Music wants to be free?

Michael Forrest
Thu 14 Feb 2008
http://www.techcrunch.com/2007/10/04/the-inevitable-march-of-recorded-music-towards-free

I read the comments on this post over the Christmas holiday. I thought the most compelling point was made by Tim (#152) - "Maybe the musical stars of the future will earn average incomes in the future, and will live instead as musicians have throughout most of history - on the wonderful intangibles of prestige, sincere compliments, and free dinners."

A compelling, if rather grounding point. Superstar musicians are a very recent invention, and it makes sense that this phenomenon is temporary. With Clear Channel's channel monopoly being progressively eroded by the internet and bands being able to find specific niches in other ways, I can see things becoming a lot more sensible in the future.

Another interesting thread was people saying 'musicians won't make music if they won't get paid' and the various refutations of this idea. I gave up on making money from music a long time ago - I remember when I was trying to charge for the tapes I was making while I was at school that I should have been giving away to anybody who was interested.

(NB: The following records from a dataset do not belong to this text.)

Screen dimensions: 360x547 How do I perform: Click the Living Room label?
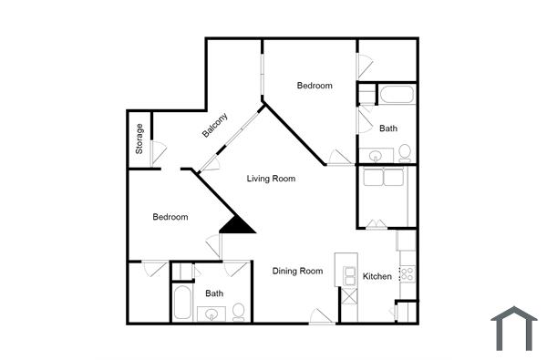tap(271, 179)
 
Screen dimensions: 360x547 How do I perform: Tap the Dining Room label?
tap(298, 271)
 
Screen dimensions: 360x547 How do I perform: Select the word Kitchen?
tap(377, 276)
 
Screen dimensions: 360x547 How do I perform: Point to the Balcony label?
tap(215, 125)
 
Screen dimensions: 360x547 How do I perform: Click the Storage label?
tap(139, 139)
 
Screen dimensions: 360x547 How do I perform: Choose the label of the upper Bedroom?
tap(315, 86)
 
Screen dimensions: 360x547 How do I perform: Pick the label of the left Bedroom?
tap(170, 217)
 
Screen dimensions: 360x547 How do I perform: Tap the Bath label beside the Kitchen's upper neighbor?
tap(388, 129)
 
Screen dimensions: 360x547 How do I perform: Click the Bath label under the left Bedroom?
tap(214, 293)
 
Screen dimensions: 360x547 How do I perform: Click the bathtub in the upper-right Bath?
tap(397, 95)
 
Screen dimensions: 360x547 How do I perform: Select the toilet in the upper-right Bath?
tap(405, 152)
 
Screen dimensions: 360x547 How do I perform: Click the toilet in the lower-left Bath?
tap(239, 313)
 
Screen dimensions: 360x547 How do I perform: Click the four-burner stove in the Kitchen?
tap(408, 271)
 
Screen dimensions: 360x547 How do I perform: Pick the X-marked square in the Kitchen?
tap(348, 296)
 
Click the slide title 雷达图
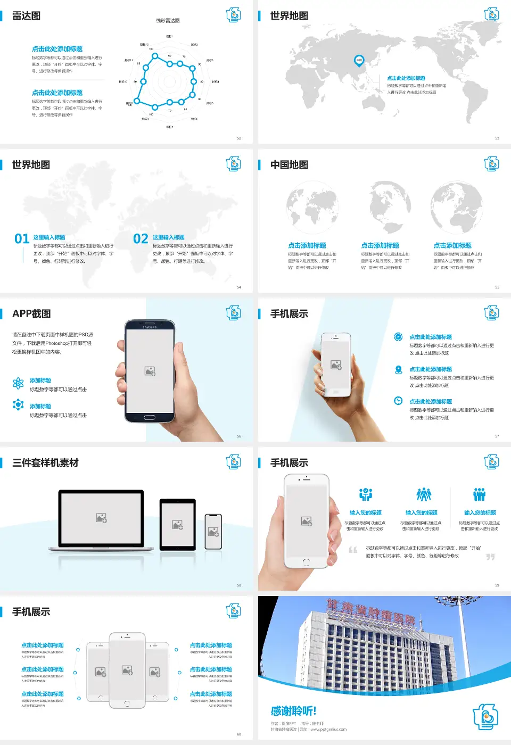(26, 16)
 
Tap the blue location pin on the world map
(359, 60)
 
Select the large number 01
(22, 239)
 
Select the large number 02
(141, 239)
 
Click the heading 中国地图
(289, 165)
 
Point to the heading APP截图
(31, 314)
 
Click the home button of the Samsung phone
(150, 418)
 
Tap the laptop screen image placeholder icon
(101, 517)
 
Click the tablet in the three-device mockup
(178, 525)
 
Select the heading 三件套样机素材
(45, 463)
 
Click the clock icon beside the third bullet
(398, 401)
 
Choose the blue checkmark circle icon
(398, 336)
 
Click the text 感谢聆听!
(293, 711)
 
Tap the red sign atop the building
(370, 611)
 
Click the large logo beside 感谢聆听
(485, 717)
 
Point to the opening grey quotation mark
(353, 550)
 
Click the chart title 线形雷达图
(168, 21)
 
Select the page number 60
(239, 734)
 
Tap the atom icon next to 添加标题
(18, 383)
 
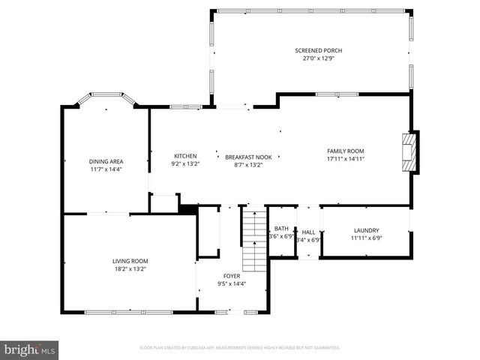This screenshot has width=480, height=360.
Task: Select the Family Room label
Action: (x=345, y=151)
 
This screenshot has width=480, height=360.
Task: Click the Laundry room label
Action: (x=366, y=230)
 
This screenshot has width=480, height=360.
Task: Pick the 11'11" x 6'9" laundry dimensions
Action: (x=366, y=238)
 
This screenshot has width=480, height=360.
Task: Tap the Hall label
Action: (x=308, y=232)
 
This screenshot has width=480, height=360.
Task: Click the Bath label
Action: (x=281, y=229)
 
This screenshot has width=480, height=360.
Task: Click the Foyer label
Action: (x=232, y=276)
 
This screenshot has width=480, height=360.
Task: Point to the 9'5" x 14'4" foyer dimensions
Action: (x=232, y=284)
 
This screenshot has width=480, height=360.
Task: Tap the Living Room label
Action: (x=130, y=261)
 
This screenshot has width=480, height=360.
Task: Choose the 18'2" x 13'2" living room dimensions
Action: (x=130, y=268)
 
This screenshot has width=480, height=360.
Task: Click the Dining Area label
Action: (x=106, y=161)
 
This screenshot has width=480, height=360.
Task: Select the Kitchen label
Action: (x=185, y=157)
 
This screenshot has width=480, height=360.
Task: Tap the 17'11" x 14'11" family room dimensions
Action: (x=345, y=158)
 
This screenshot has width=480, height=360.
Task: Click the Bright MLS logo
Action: (x=31, y=350)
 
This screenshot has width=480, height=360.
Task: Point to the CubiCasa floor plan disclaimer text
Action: (x=240, y=348)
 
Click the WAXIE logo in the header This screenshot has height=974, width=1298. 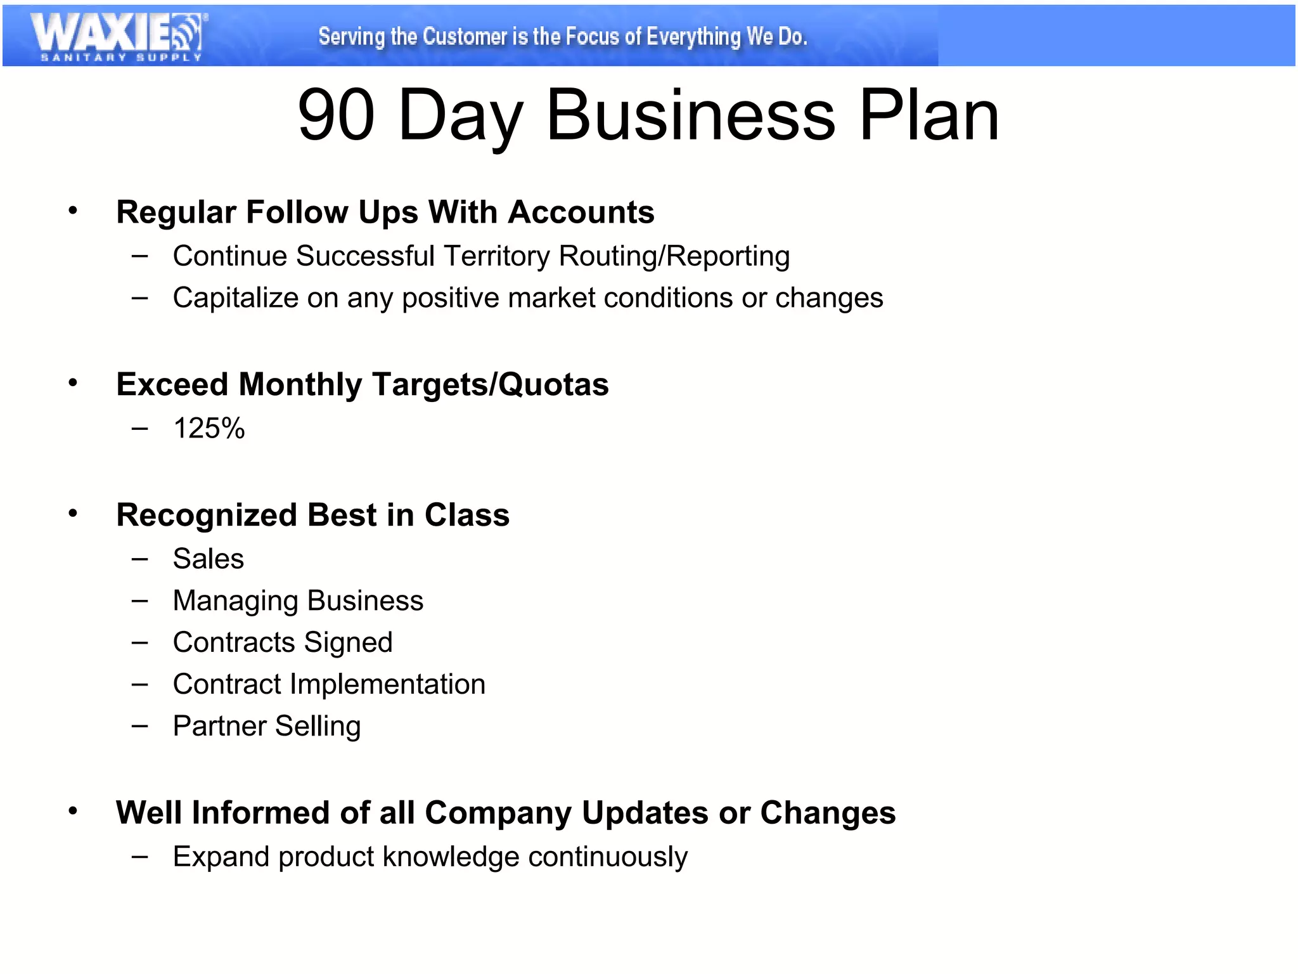118,33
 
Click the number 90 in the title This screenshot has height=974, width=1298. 337,115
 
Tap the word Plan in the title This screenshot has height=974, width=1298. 929,115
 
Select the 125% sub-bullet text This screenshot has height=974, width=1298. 209,429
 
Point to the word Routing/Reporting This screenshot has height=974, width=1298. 674,257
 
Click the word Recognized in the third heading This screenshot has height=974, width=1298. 206,516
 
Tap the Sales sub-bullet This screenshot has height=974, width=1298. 208,559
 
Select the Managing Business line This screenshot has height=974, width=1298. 298,601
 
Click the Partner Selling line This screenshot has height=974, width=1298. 267,727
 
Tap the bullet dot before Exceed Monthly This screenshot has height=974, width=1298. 73,383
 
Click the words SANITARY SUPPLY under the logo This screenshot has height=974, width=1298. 121,58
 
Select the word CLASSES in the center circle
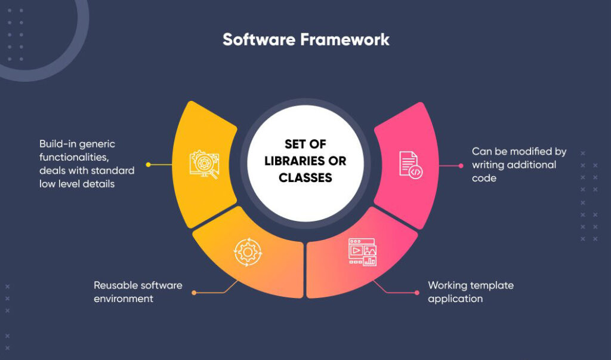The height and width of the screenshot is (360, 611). click(x=305, y=177)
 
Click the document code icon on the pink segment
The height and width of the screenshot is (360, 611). click(x=411, y=164)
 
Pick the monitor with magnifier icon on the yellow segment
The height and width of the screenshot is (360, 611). click(x=204, y=164)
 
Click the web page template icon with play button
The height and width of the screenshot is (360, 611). click(x=362, y=251)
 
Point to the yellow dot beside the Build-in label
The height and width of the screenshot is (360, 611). click(x=148, y=164)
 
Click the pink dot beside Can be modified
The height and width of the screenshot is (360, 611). click(x=461, y=165)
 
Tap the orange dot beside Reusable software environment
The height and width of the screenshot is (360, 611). click(x=194, y=293)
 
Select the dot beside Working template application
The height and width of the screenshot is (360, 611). click(x=416, y=293)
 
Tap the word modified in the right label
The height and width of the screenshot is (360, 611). click(x=532, y=152)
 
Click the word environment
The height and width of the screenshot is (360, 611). click(x=124, y=299)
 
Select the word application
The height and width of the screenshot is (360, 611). click(x=455, y=299)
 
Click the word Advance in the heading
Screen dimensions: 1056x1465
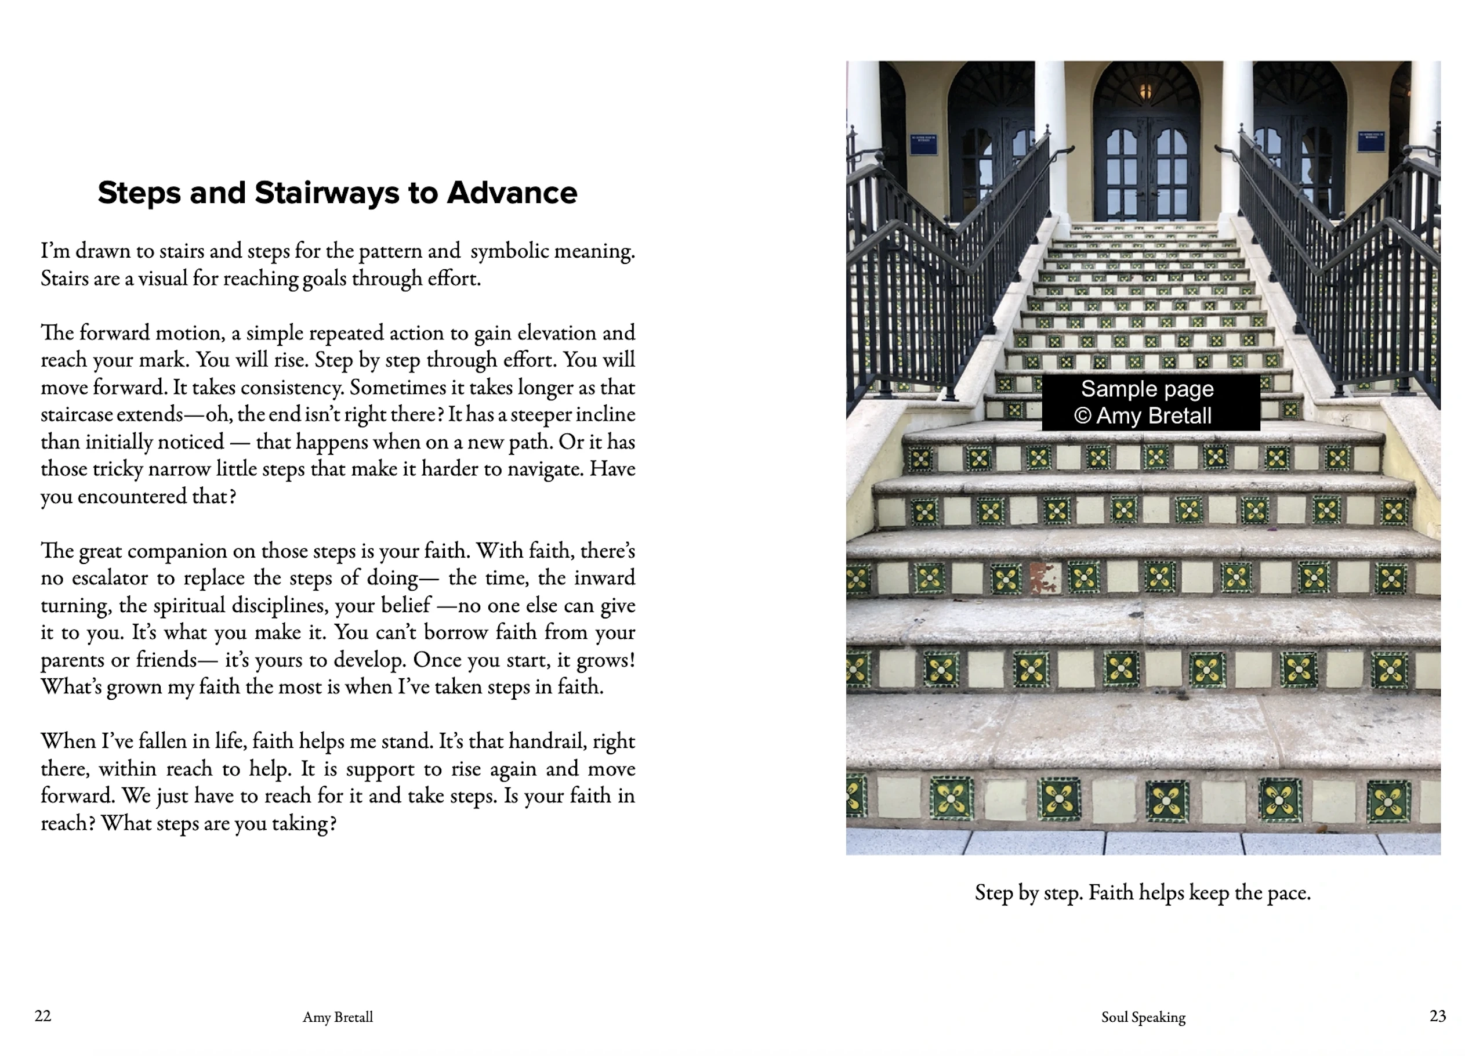pos(512,193)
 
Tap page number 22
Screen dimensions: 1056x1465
pos(43,1016)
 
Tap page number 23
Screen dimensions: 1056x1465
pos(1437,1016)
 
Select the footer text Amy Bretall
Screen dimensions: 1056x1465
pos(338,1017)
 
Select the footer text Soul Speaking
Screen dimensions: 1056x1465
pos(1143,1017)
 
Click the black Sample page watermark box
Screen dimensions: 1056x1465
pos(1151,402)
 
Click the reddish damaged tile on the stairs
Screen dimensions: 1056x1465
pos(1042,578)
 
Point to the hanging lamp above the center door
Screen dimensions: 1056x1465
pos(1145,90)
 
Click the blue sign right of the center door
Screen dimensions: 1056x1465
pos(1370,141)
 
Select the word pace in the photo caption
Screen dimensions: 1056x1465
pos(1288,893)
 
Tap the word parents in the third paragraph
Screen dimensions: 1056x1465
pos(69,660)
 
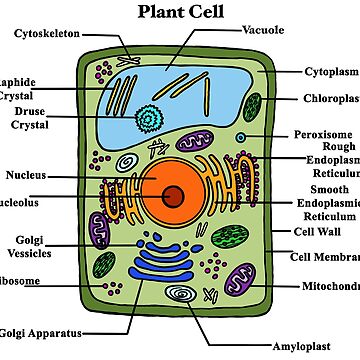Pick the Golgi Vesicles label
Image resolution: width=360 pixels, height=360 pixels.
[x=27, y=246]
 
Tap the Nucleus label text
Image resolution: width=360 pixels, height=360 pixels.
[x=26, y=175]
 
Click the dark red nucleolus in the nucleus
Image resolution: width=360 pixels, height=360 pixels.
[x=172, y=197]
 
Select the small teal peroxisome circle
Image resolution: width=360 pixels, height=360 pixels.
[x=240, y=136]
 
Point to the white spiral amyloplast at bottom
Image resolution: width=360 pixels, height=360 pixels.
[x=181, y=295]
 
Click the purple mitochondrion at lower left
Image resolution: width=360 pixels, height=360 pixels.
[x=99, y=228]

I think there are two main reasons that it is still worth producing CDs. The first is to sell at gigs. These are more of a 'souvenir' than a medium through which to necessarily listen to the music. The second is for gifts (nobody brought this up on the linked thread). The only time I ever buy DVDs or CDs these days is at Christmas time when I want to give things to other people. An MP3 is no substitute for a CD in this context.

I'd like to think there's a market for 'premium' editions of recordings with fancy packaging (that's the way Hollywood is going with DVDs lately) but the only reason to have these is (again) for gift giving, and perhaps for those odd freaky collector types who want to revere their favourite artists by purchasing every single edition of everything they have ever released and have an awful lot of shelf-space to spare in their 'den'.

Ah yes- that's the other good thing about CDs - like books they're excellent for decorating your flat (or Facebook profile!) - people like to display their tastes, and while iTunes makes it easy to flick through a lot of stuff it's not really the same as scanning the spines of 6 shelves of CDs.

What else? I always thought vinyl would stick around for DJs, but it's so heavy! If I was DJing I don't think I could be arsed with the weight-lifting angle. I'd go digital. That said, I do seem to take an AWFUL lot of kit when I play live! But that's different.. that's live

I think I'll talk about royalties tomorrow.